昨日の今日で、まだ舞に報告していなかった。
「ここじゃ埒が明かないから、場所変えましょ。莉南の家行きましょ」
半ば強引に決定してしまった。
「で?結局付き合った訳?まぁ付き合ってなかったらあんなところで白昼堂々キスなんかしないか。いつからなのよ?」
敏腕刑事並みの取り調べが始まった。
「茂ちゃんが出張に行ったって話はしたでしょ。」
「茂ちゃんね~いつの間にそんな呼び名に変わったのよ。あんた達のスピードについていけないわ…」
「金曜日ね茂ちゃんが女性と一緒ランチしてる所見ちゃってね、凄く辛かったの。彼女居たんだって思って、自分のものじゃないのに、取られたくないて思って辛くて涙が止まらなかったの。
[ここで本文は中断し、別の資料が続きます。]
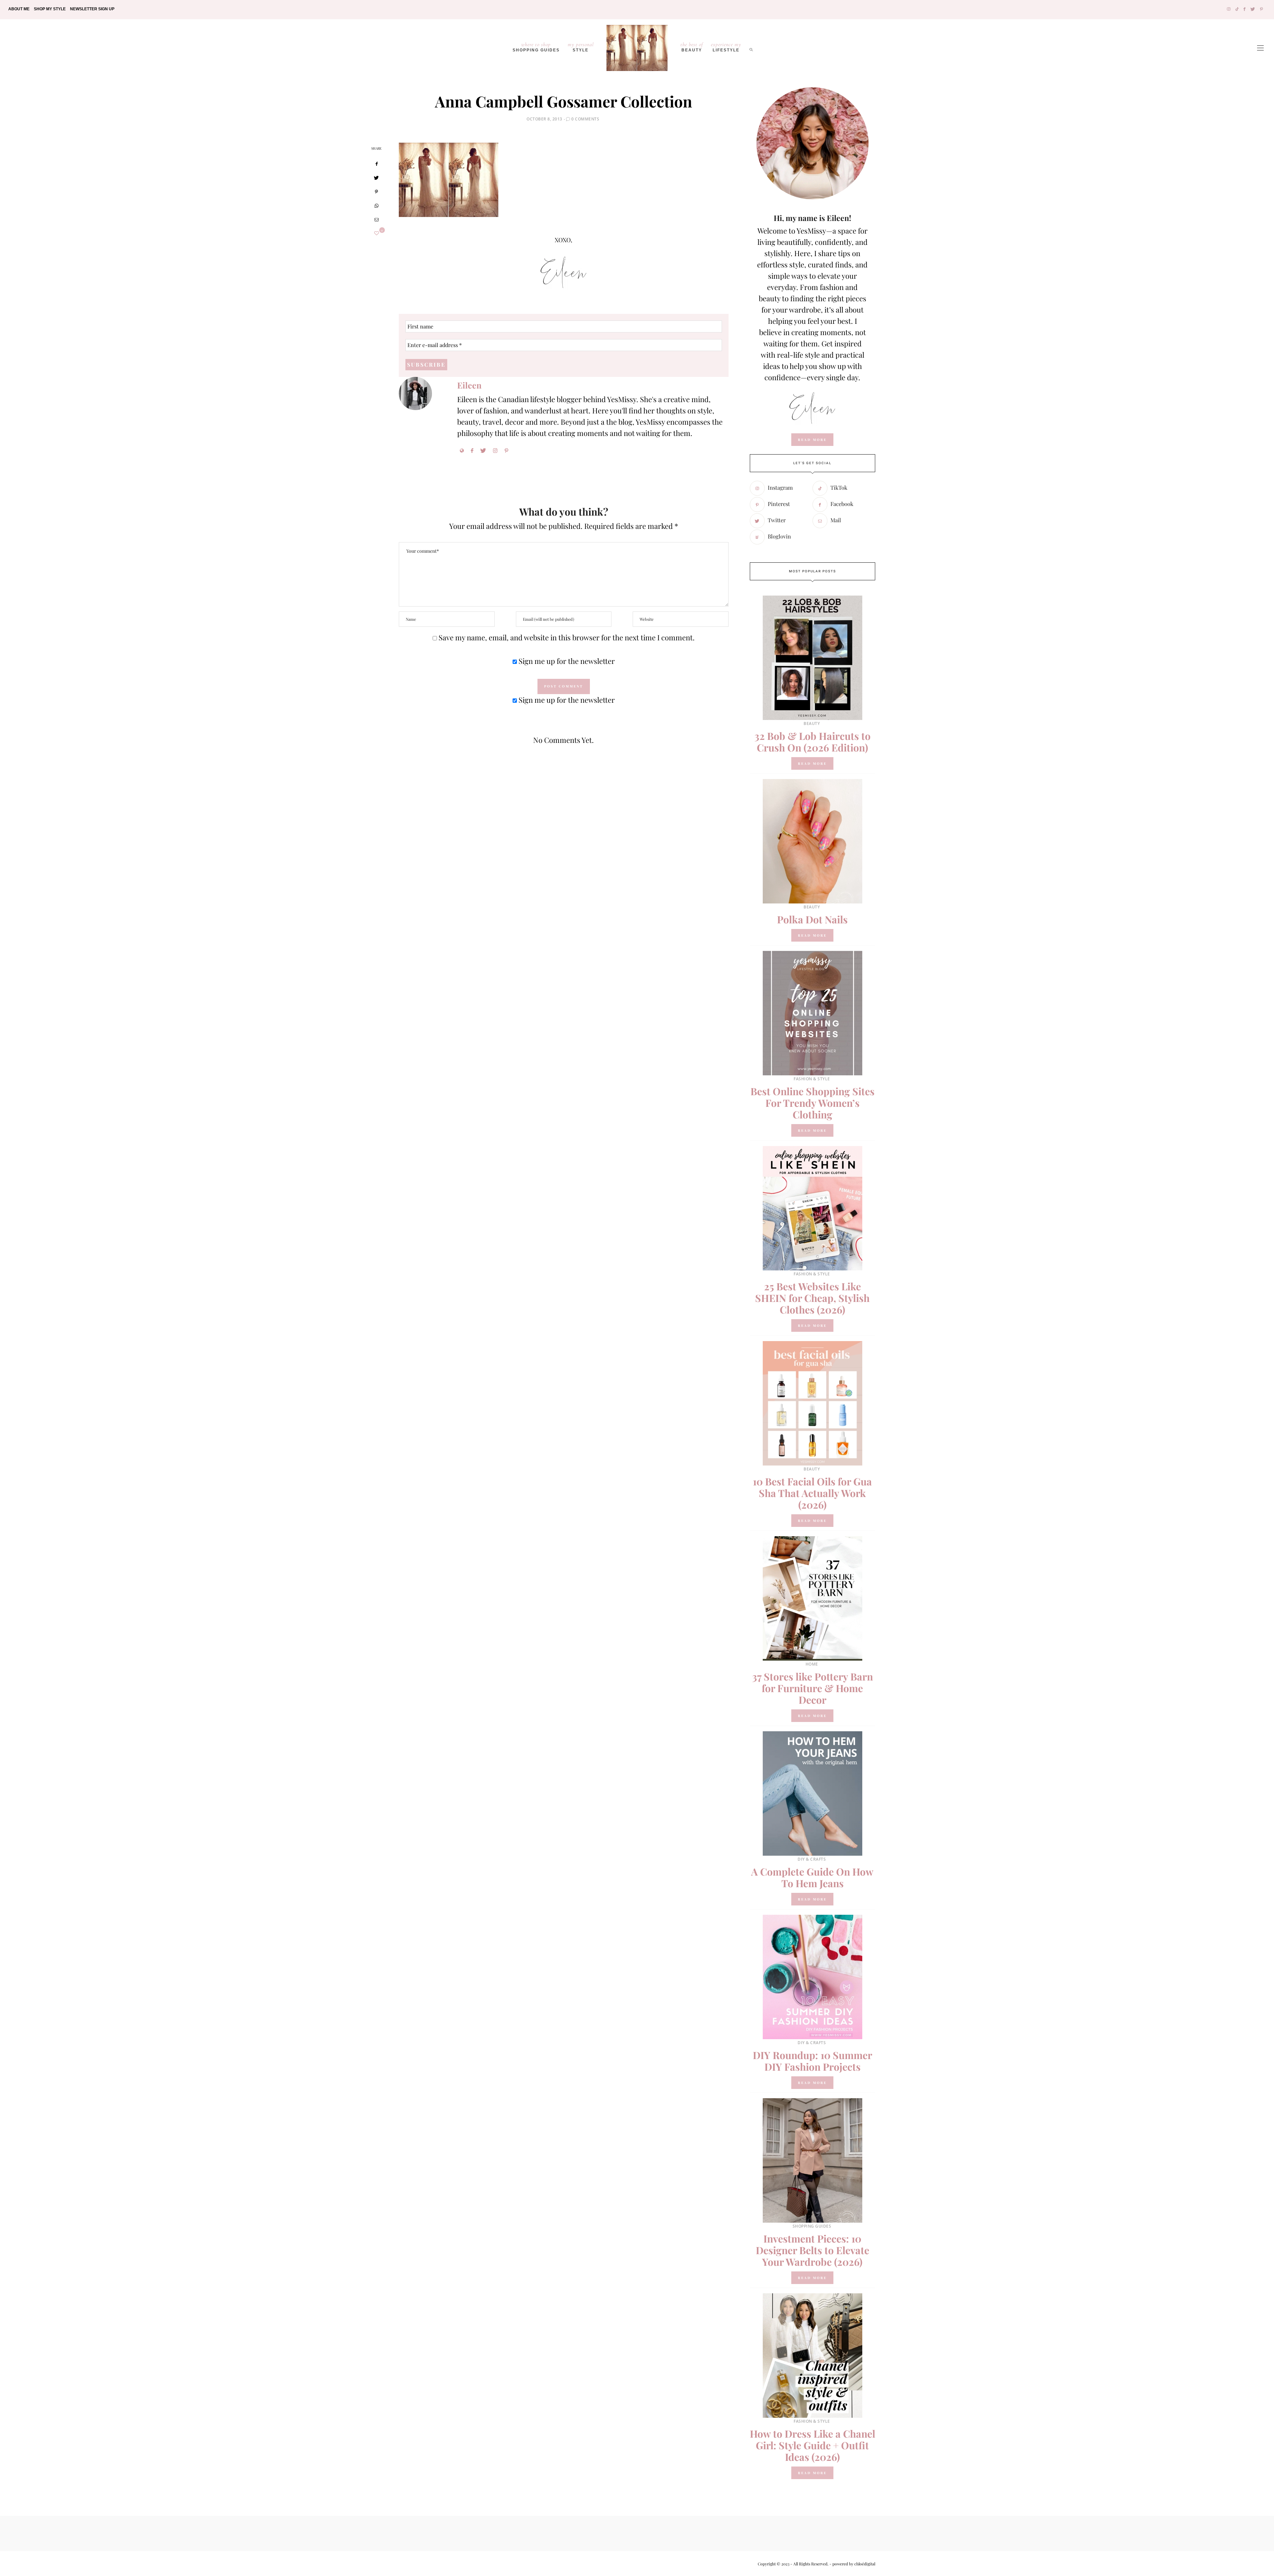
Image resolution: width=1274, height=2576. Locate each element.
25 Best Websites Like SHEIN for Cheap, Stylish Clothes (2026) (812, 1298)
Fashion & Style (812, 1079)
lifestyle (726, 46)
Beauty (691, 46)
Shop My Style (50, 9)
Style (581, 46)
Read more (812, 763)
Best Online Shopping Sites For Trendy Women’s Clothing (812, 1103)
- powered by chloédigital (851, 2563)
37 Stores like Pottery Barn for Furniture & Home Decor (812, 1688)
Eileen (469, 385)
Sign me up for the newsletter (566, 661)
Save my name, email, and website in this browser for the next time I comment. (567, 637)
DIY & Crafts (812, 1859)
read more (812, 439)
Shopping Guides (536, 46)
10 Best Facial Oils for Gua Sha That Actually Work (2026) (812, 1493)
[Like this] (376, 233)
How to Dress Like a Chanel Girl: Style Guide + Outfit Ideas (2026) (812, 2445)
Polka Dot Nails (812, 919)
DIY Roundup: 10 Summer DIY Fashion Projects (812, 2060)
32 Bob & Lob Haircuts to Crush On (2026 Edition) (812, 741)
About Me (19, 9)
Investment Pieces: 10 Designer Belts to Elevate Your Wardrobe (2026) (812, 2250)
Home (812, 1664)
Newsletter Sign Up (92, 9)
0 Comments (585, 119)
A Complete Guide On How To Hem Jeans (812, 1877)
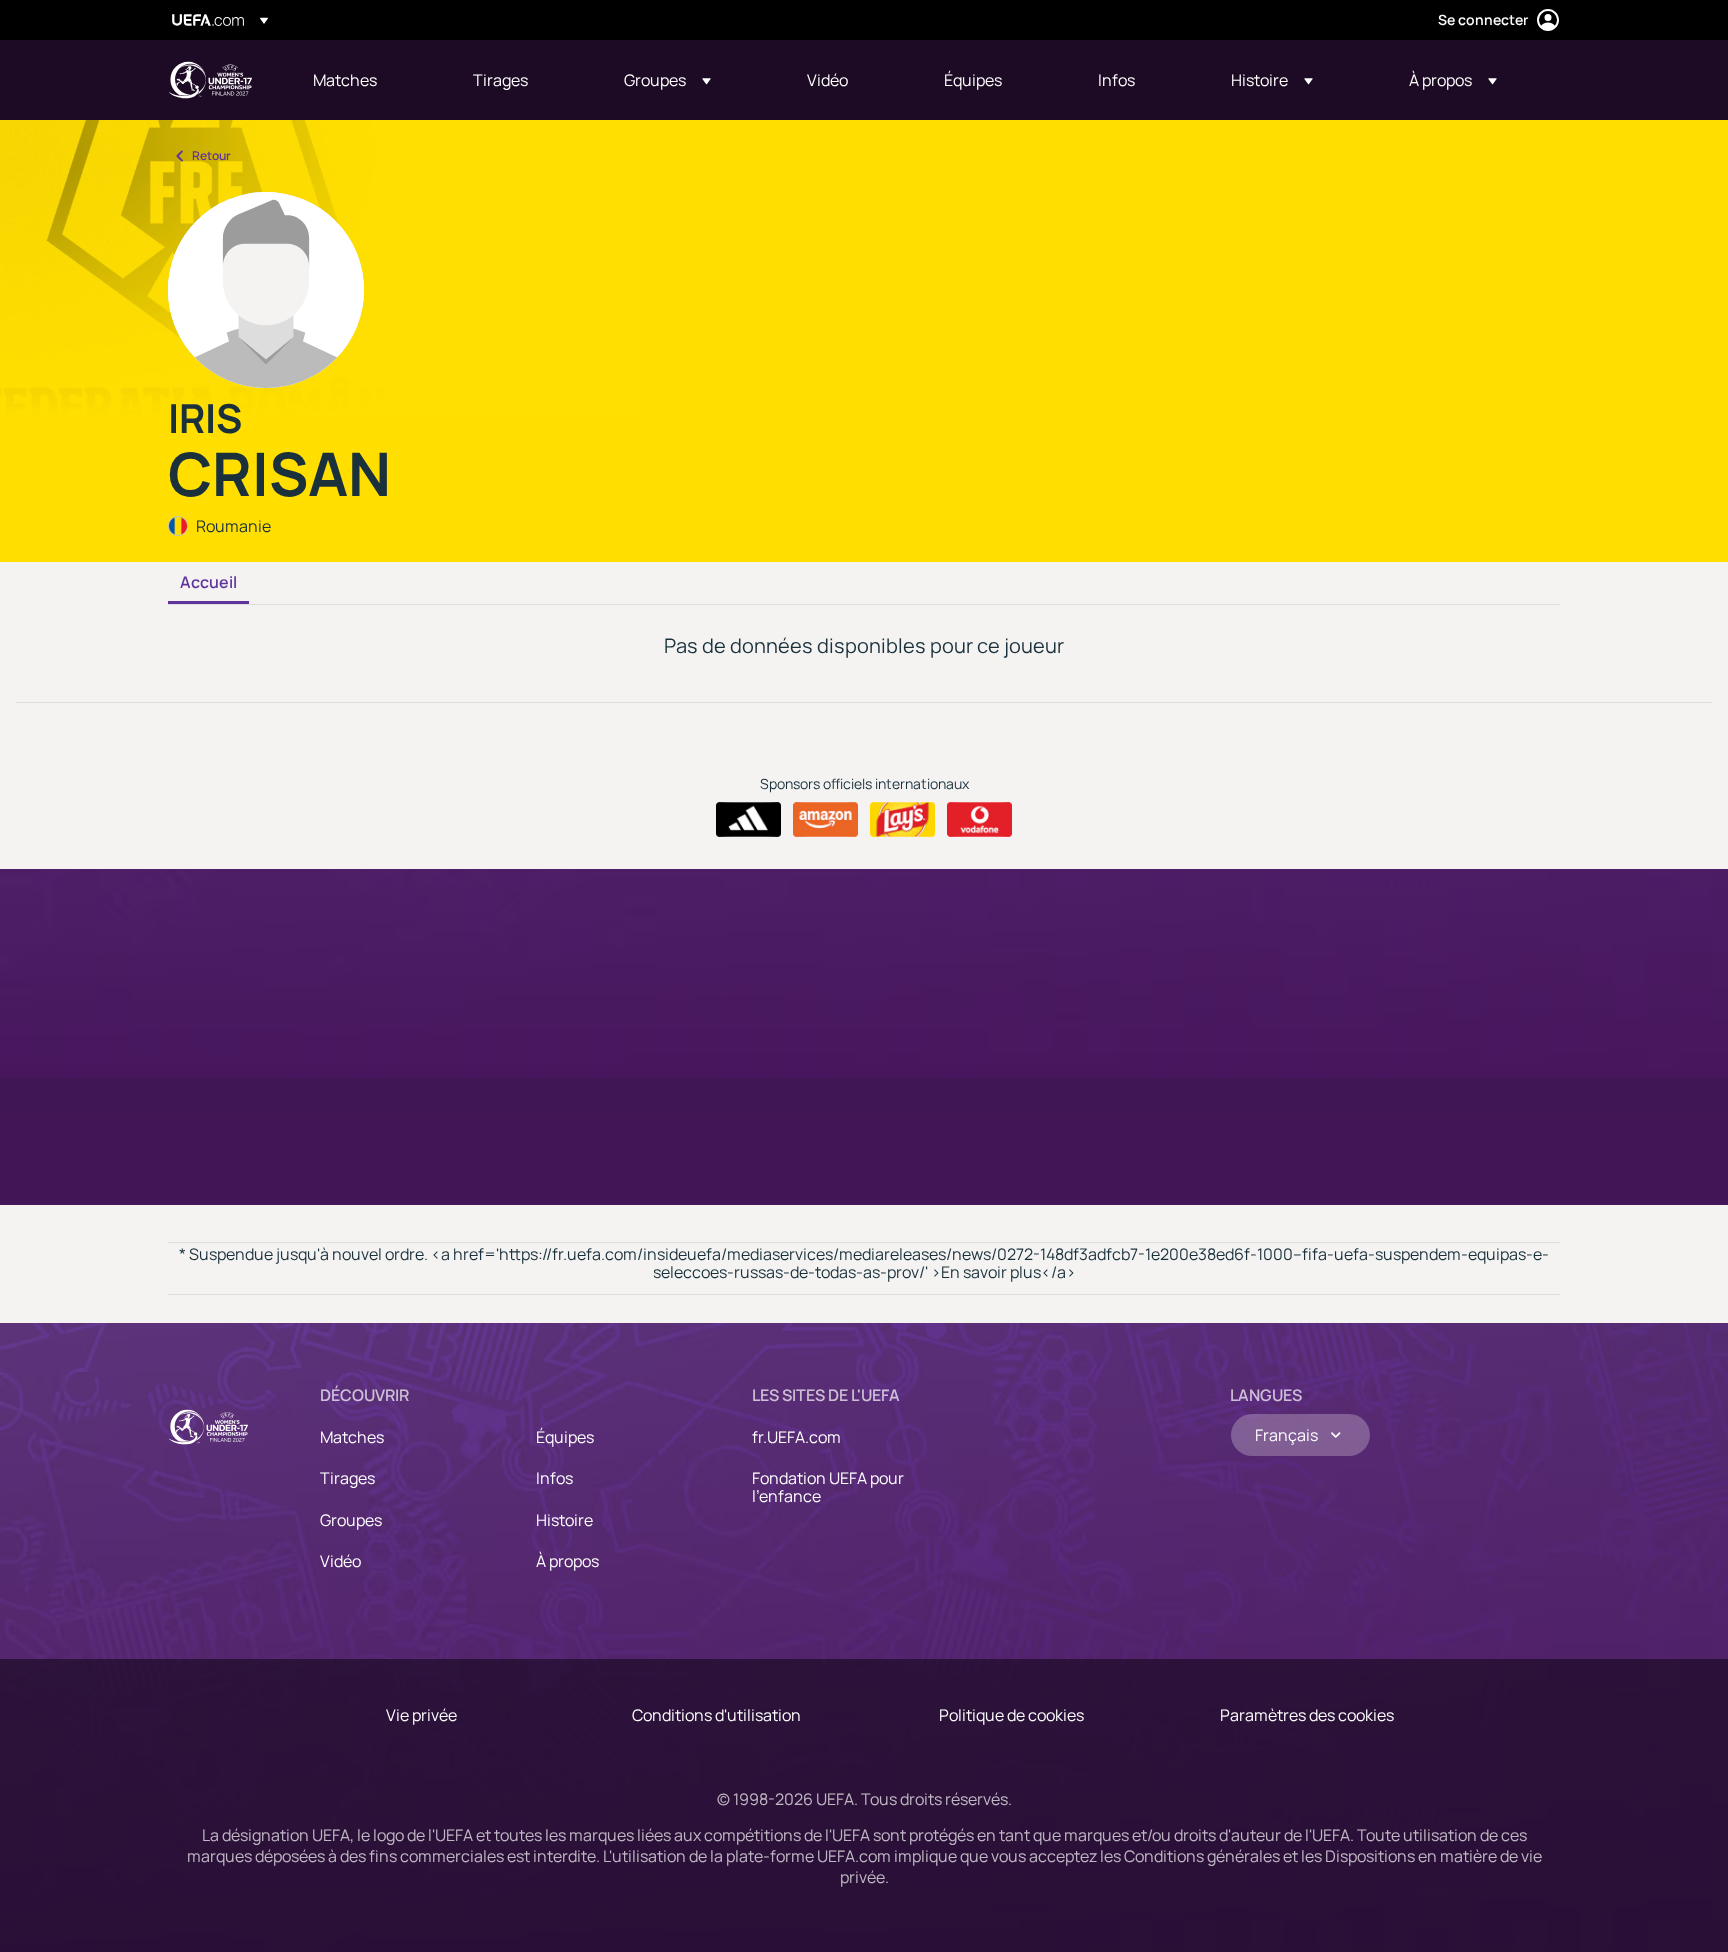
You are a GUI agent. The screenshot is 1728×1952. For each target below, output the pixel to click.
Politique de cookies (1011, 1715)
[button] (667, 80)
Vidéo (340, 1561)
結局その女性は会社の人だったんだけどね。」
「金曜って昨日の事?てか茂ちゃんさ~莉南の事好きって言ってたくせに他の女と2人でランチとかどうなの?」
「あ、それは」
「莉南の事は真剣です。彼女と二人でランチをしていたんじゃないんです。笹野って同僚と三人で食事してたんですが、たぶん莉南が見たとき笹野が席を外していたんだと思います。その彼女は俺に気があるみたいでアプローチしてきてます。でも俺は好きな人がいるからってきちんと伝えました。だから舞さんが心配するようなことは何もありません。これから先も莉南を愛することに変わりません。」
「じゃ莉南が見たのは偶然2人だったてことね。」
「そうなの。でもその時は知らなかったから辛くて家に帰ったの。でも何もやる気が起こらなくて、ただ泣いてたら茂ちゃんが帰ってきたの。」
私は、昨日起こった出来事を包み隠さずすべて話した。
「そうだったの。莉南良かったね。心配だったの。次の恋に進めるのかって。正直、朔さんは急だったでしょ。嫌いになって別れた人じゃない。だから次の恋愛にいけないんじゃないかって思ってた。本当に良かったよ。茂ちゃんもいい人そうだし。それに朔さんを忘れなくていいって言ってくれる人だからね。まぁ莉南にとっても茂ちゃんにとっても朔さんは大切な家族だもんね。」
「うん。朔ちゃんもきっと喜んでくれてるとおもう。」
「だな。兄さんの分まで莉南を幸せにする。」
「茂ちゃん。ありがとう。」
私たちは舞の存在をすっかりと忘れ二人の世界に入り込んでいた。
「ちょっと私の存在忘れてません?」
舞の一言で我に返ると急に恥ずかしくなった。
「舞は?康介くんとはどうなのよ?今度は舞が話す番だよ!」
「舞さん彼氏いるだ。どんな人?」
「どんなって普通よ。ただの営業マン」
舞には高校時代から続く彼がいる。もう12年になる。結婚の話は何年か前にでたらしいが、舞の仕事が忙しくそのまま放置されたままらしい。
「12年?そろそろ結婚とか考えないの?」
「うーん。一回のがしてるからね。30までにはしたいかな~とかあったけど、お互い今の関係が楽なんだよね。会いたいときだけ会うみたいな。莉南達凄いよね。付き合う前の10ヶ月間毎日顔合わしてたわけでしょ?私には考えられないわ」
「まぁ舞はそうかもね。自分がしっかりしてるし。自分のペース崩されるの嫌いだもんね。」
「まぁね。私の仕事もあるしね。」
「舞さん何の仕事してるの?」
「ウエディングドレスのデザイナー。毎日ドレス見てるからかな?着たいって思わないんだわ」
「ドレスのデザインかぁ~凄いな!いつか機会があったらお願いしようかな」
「そうね。莉南のドレス作るの昔から夢だったんだよね!」
「兄さんの時結婚式しなかったもんね。」
「結婚だなんてまだ考えられないよ。」
「そんなの茂ちゃんだって分かってるでしょ。それに茂ちゃんは無理に急がしたりしないと思うよ。」
舞と3人でいろいろな話をした。茂治も舞とすっかり打ち解けていた。次回は康介も一緒に会おうという話になったが、舞が面倒くさいからいいってと言ってあしらった。